作業内容. 下に掲げるHRP発表会の文章のうち、「2002年4月12日公開」を含む語句で始まり「った3分野に関してのみ扱う。」で終わる部分を、「質疑応答」を「討論」に差し替えて書き出してください。

引用文.
☆ ☆ ☆ ☆
2002年4月12日公開
2002年5月13日CSSを変更
2003年1月21日Licenseを変更
2004年4月14日プロバイダ変更にともないURLなどを修正
発表の概要はPC Watchの記事にまとまっているのでそちらを読んでいただくとして、ここでは記事にはならないような細かな点を拾っておく。
その前に、右の写真は質疑応答で答えるHRPサブリーダーの東大・舘教授。左がプロジェクトリーダーの東大・井上教授で、右が産総研の比留川 研究グループ長。質疑応答では一応、製造科学技術センターの人が司会をしていたのだが、完全に井上教授が仕切ってしまっていた。最後にまとめとして舘教授がコメントを求められ、それに答えてリモートエグジスタンスやアールキューブなどの持論を述べているのがちょうどこの写真。
なお、舘教授の著書『ロボット入門(ちくま新書)』(筑摩書房)にはこの辺りが詳細に記されており、2足歩行や重機の運転、HRP-2の出渕デザインなどの目立つトピックに埋もれがちなHRPの根幹理念を知るための重要な副読本になっている。
デモンストレーションはHRP後期に行なわれる5分野の研究それぞれについて行なわれたのだが、ここでは個人的に興味深かった3分野に関してのみ扱う。
今回のデモの中でロボットがもっとも歩き回っていたのがこのプラント保守。不整地ではないが障害物競走並に関門のあるコースを自立的に歩き回っている。歩行は、踵から足と着地させるもともとのホンダのロボットの歩き方をしていた。なお、このデモ使われたHRP-1はソフト・ハードともホンダP3ベースのもので、ソフトウェアを産総研で開発したHRP-1Sは代行運転のデモに用いられている。
このデモでは、床に貼られているICタグを読みとることで、現在地や次の動作などを知り、自立的に行動している。ICタグは約1Kbit程度の容量を持ち、ロボット側からは読みとりだけでなく、書き換えも可能。リーダはバックパックの底の位置に取り付けられている。ICタグの大きさは目測で6〜8cm×8〜10cmの長方形で厚みは1cm前後。この程度だとHRP-1が踏んづけても何の問題もなく歩いていた。
ICタグだけでは正確な位置決めをすることができないため、階段などの障害物の場所を正確に示す磁気テープが床に貼られている。足の外測部にある黒い物が磁気テープリーダ。これが両足にあり、二つのリーダがそれぞれ磁気テープを検出することで、左右と前後の正確な位置合わせが可能。床に貼ってある青いテープはルートを示すためのただのビニールテープで、磁気テープは床とほとんど同じ色のため写真では判別不能。
☆ ☆ ☆ ☆
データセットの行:
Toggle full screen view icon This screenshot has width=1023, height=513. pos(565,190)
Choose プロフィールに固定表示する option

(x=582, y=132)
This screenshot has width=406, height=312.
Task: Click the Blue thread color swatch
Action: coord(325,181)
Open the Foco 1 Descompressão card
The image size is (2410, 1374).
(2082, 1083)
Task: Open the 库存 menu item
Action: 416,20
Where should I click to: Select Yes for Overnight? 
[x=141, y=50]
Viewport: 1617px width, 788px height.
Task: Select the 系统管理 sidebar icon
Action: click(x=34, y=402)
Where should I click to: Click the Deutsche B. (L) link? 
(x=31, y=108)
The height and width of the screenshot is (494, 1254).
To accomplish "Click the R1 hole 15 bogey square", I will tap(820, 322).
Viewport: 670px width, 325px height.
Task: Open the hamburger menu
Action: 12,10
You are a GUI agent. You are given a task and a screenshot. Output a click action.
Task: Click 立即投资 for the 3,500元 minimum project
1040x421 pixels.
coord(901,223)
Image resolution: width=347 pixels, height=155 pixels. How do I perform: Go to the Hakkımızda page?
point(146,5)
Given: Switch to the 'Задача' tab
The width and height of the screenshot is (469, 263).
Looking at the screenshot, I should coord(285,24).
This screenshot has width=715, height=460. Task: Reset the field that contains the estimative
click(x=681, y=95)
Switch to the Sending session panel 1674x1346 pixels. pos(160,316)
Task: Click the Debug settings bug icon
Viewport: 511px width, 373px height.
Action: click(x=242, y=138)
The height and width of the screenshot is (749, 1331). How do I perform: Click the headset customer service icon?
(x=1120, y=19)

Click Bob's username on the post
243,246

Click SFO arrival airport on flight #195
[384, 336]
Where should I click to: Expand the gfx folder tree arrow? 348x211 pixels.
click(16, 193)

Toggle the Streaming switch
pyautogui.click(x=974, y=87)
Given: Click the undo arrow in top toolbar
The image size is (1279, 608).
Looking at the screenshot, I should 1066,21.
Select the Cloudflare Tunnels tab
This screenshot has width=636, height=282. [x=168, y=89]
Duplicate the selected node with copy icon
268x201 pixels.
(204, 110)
☆ ☆ ☆ ☆
最終結果.
2002年4月12日公開
2002年5月13日CSSを変更
2003年1月21日Licenseを変更
2004年4月14日プロバイダ変更にともないURLなどを修正
発表の概要はPC Watchの記事にまとまっているのでそちらを読んでいただくとして、ここでは記事にはならないような細かな点を拾っておく。
その前に、右の写真は討論で答えるHRPサブリーダーの東大・舘教授。左がプロジェクトリーダーの東大・井上教授で、右が産総研の比留川 研究グループ長。討論では一応、製造科学技術センターの人が司会をしていたのだが、完全に井上教授が仕切ってしまっていた。最後にまとめとして舘教授がコメントを求められ、それに答えてリモートエグジスタンスやアールキューブなどの持論を述べているのがちょうどこの写真。
なお、舘教授の著書『ロボット入門(ちくま新書)』(筑摩書房)にはこの辺りが詳細に記されており、2足歩行や重機の運転、HRP-2の出渕デザインなどの目立つトピックに埋もれがちなHRPの根幹理念を知るための重要な副読本になっている。
デモンストレーションはHRP後期に行なわれる5分野の研究それぞれについて行なわれたのだが、ここでは個人的に興味深かった3分野に関してのみ扱う。